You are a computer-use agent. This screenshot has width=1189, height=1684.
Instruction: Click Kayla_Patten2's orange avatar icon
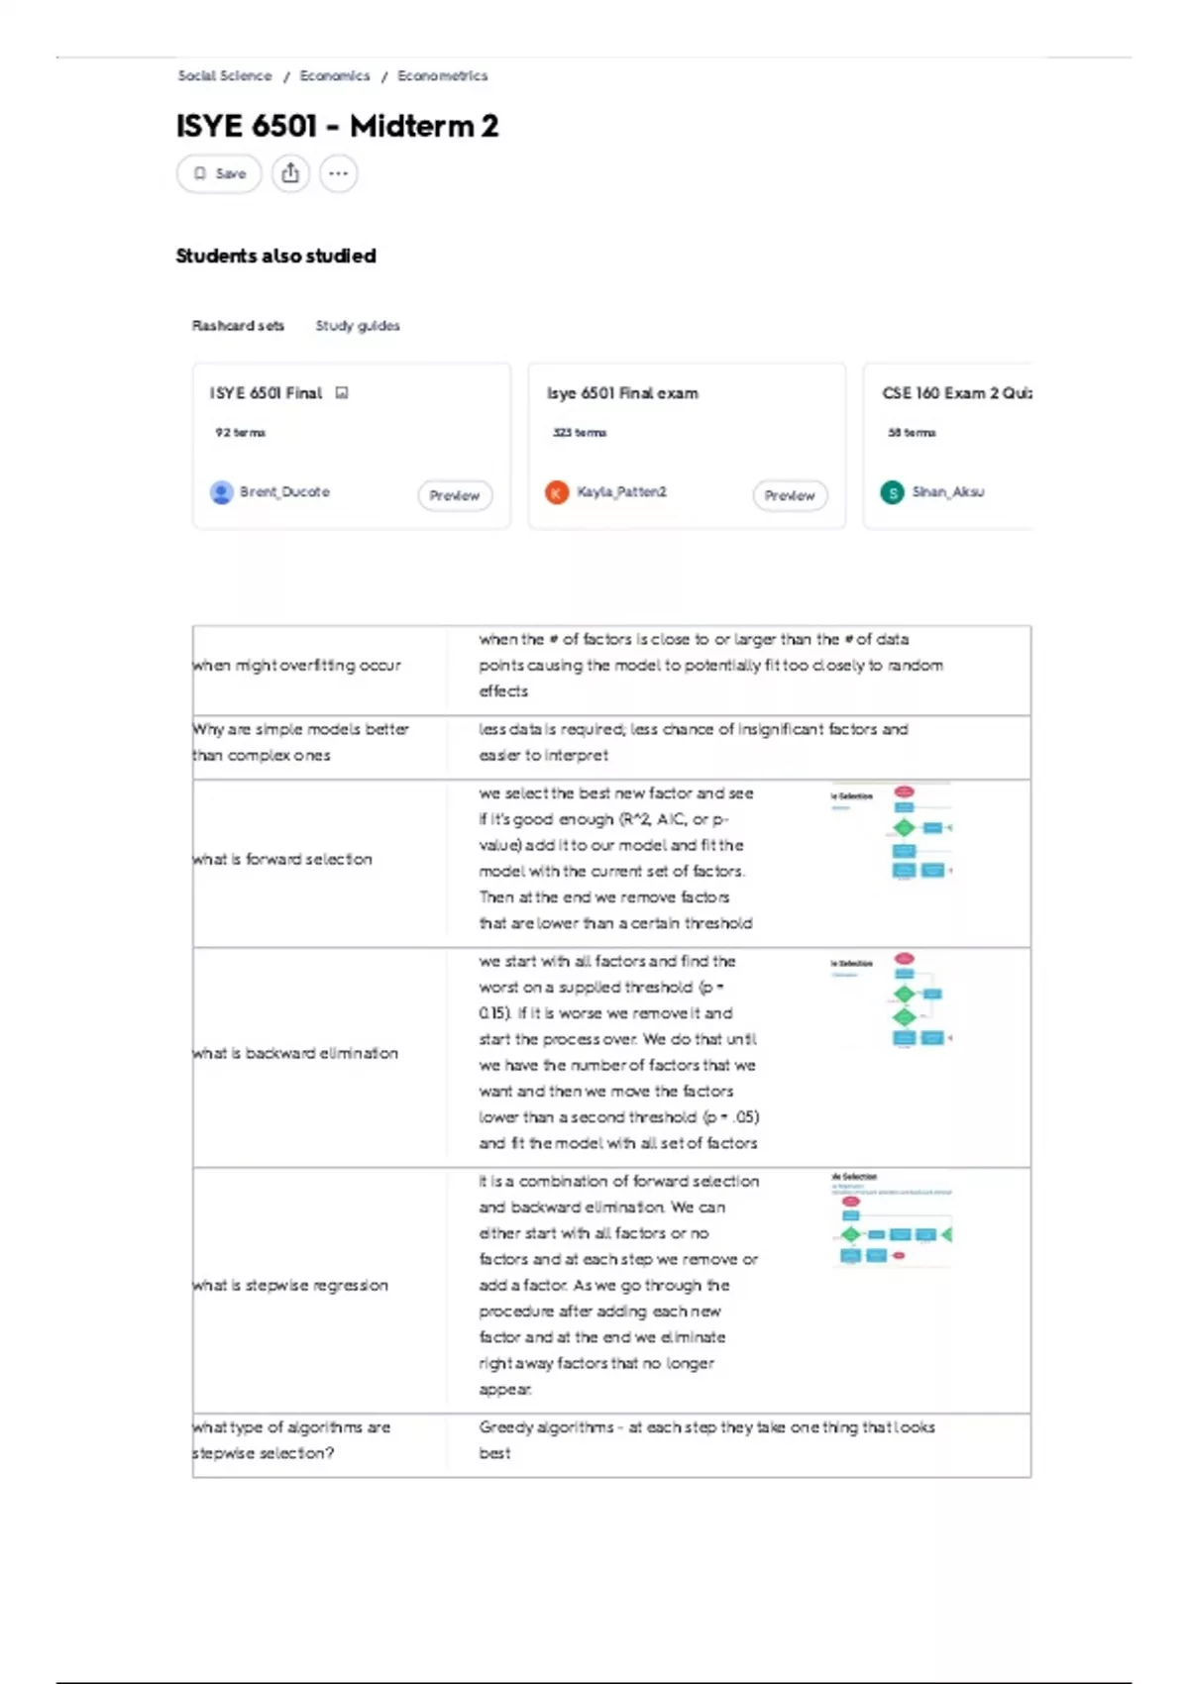coord(557,492)
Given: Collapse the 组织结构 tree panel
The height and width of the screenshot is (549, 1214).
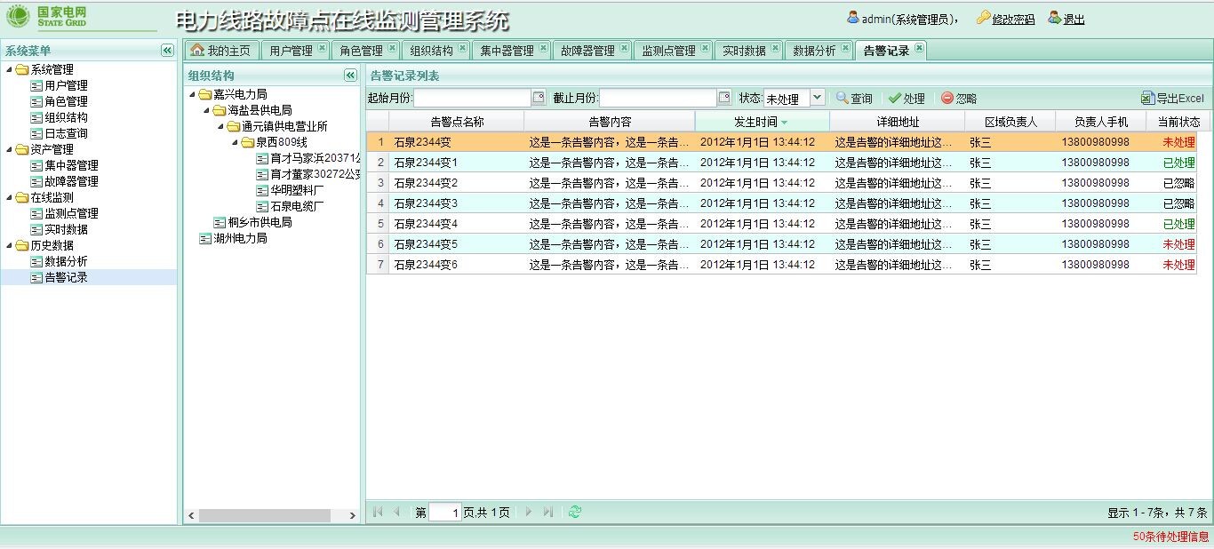Looking at the screenshot, I should (x=350, y=76).
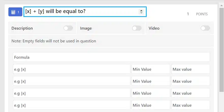Image resolution: width=224 pixels, height=112 pixels.
Task: Click the second row Min Value field
Action: point(151,81)
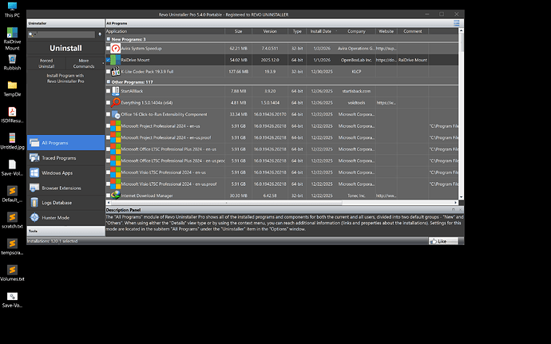Image resolution: width=551 pixels, height=344 pixels.
Task: Open the Traced Programs module
Action: 65,159
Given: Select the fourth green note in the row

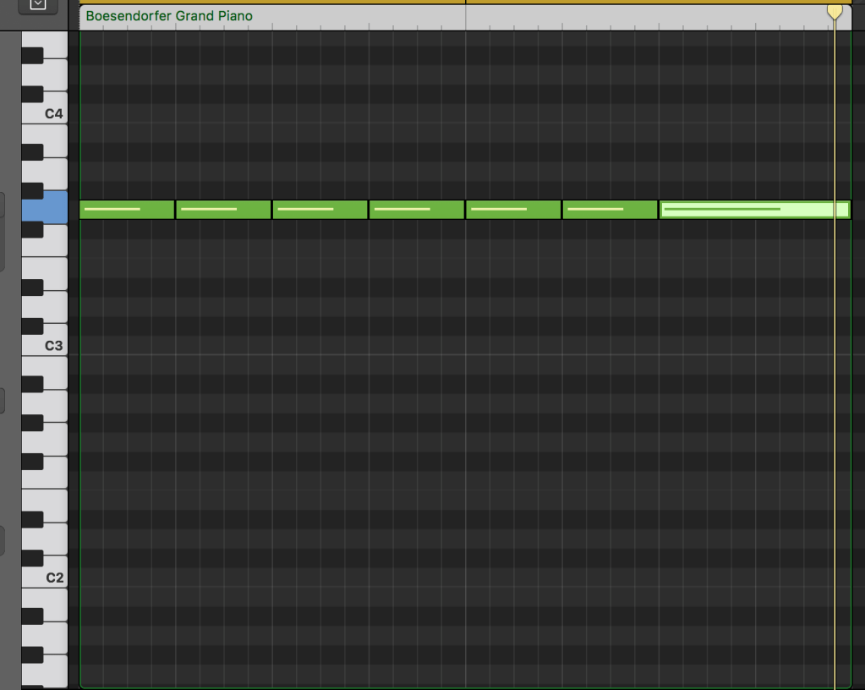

------------------------

#### [Exercise requirements]
Output each entry shown above exactly as it stands, with all pictures removed.

#### [Expected answer]
You are a computer-use agent. This screenshot has width=1189, height=1684.
Instruction: Click Kayla_Patten2's orange avatar icon
coord(557,492)
Given: Collapse the 组织结构 tree panel
The height and width of the screenshot is (549, 1214).
Looking at the screenshot, I should (x=350, y=76).
Image resolution: width=224 pixels, height=112 pixels.
Task: Click the second row Min Value field
Action: point(151,81)
Image resolution: width=551 pixels, height=344 pixels.
Task: Open the Traced Programs module
Action: 65,159
Given: Select the fourth green note in the row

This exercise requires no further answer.